▶ [Information supplied]
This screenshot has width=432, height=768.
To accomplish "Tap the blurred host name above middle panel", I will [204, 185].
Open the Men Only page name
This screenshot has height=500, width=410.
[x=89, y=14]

▶ [Your assignment] You are asked to transcribe the complete data exactly.

▶ [Reply]
This screenshot has width=432, height=768.
To accomplish "Tap the blurred host name above middle panel", I will [204, 185].
Open the Men Only page name
This screenshot has height=500, width=410.
[x=89, y=14]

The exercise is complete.